[Entries on locating words and elements]
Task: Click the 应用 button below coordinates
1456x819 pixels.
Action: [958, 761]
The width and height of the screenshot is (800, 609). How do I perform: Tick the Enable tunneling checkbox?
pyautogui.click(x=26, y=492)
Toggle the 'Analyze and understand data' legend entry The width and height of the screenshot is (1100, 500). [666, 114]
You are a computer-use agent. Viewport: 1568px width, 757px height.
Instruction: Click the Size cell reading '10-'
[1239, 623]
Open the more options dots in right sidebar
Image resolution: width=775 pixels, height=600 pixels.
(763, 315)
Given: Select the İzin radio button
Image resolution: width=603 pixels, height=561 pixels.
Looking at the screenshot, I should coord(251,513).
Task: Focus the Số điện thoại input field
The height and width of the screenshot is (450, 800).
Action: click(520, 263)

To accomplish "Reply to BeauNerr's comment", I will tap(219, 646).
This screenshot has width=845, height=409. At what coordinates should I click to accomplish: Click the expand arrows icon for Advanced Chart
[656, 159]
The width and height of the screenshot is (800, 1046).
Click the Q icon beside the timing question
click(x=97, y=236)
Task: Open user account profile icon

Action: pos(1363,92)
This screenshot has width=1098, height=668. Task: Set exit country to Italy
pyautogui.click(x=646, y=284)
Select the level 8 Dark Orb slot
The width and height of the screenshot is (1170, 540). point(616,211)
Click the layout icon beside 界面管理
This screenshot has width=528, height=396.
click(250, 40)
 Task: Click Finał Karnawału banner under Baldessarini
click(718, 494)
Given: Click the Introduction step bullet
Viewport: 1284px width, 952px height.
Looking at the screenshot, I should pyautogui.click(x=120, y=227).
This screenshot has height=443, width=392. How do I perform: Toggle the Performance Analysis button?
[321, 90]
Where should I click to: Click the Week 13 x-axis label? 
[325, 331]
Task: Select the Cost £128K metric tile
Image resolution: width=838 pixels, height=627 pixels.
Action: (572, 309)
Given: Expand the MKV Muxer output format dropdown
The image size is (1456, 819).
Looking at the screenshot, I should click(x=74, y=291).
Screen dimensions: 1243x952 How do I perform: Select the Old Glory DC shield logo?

| Set task |
Rewrite the lines above as a JSON array of strings, with one string for each line and blank lines omitted.

| Response to this task |
[
  "Task: Click the 应用 button below coordinates",
  "1456x819 pixels.",
  "Action: [958, 761]",
  "The width and height of the screenshot is (800, 609). How do I perform: Tick the Enable tunneling checkbox?",
  "pyautogui.click(x=26, y=492)",
  "Toggle the 'Analyze and understand data' legend entry The width and height of the screenshot is (1100, 500). [666, 114]",
  "You are a computer-use agent. Viewport: 1568px width, 757px height.",
  "Instruction: Click the Size cell reading '10-'",
  "[1239, 623]",
  "Open the more options dots in right sidebar",
  "Image resolution: width=775 pixels, height=600 pixels.",
  "(763, 315)",
  "Given: Select the İzin radio button",
  "Image resolution: width=603 pixels, height=561 pixels.",
  "Looking at the screenshot, I should coord(251,513).",
  "Task: Focus the Số điện thoại input field",
  "The height and width of the screenshot is (450, 800).",
  "Action: click(520, 263)",
  "To accomplish \"Reply to BeauNerr's comment\", I will tap(219, 646).",
  "This screenshot has width=845, height=409. At what coordinates should I click to accomplish: Click the expand arrows icon for Advanced Chart",
  "[656, 159]",
  "The width and height of the screenshot is (800, 1046).",
  "Click the Q icon beside the timing question",
  "click(x=97, y=236)",
  "Task: Open user account profile icon",
  "Action: pos(1363,92)",
  "This screenshot has width=1098, height=668. Task: Set exit country to Italy",
  "pyautogui.click(x=646, y=284)",
  "Select the level 8 Dark Orb slot",
  "The width and height of the screenshot is (1170, 540). point(616,211)",
  "Click the layout icon beside 界面管理",
  "This screenshot has width=528, height=396.",
  "click(250, 40)",
  " Task: Click Finał Karnawału banner under Baldessarini",
  "click(718, 494)",
  "Given: Click the Introduction step bullet",
  "Viewport: 1284px width, 952px height.",
  "Looking at the screenshot, I should pyautogui.click(x=120, y=227).",
  "This screenshot has height=443, width=392. How do I perform: Toggle the Performance Analysis button?",
  "[321, 90]",
  "Where should I click to: Click the Week 13 x-axis label? ",
  "[325, 331]",
  "Task: Select the Cost £128K metric tile",
  "Image resolution: width=838 pixels, height=627 pixels.",
  "Action: (572, 309)",
  "Given: Expand the MKV Muxer output format dropdown",
  "The image size is (1456, 819).",
  "Looking at the screenshot, I should click(x=74, y=291).",
  "Screen dimensions: 1243x952 How do I perform: Select the Old Glory DC shield logo?"
]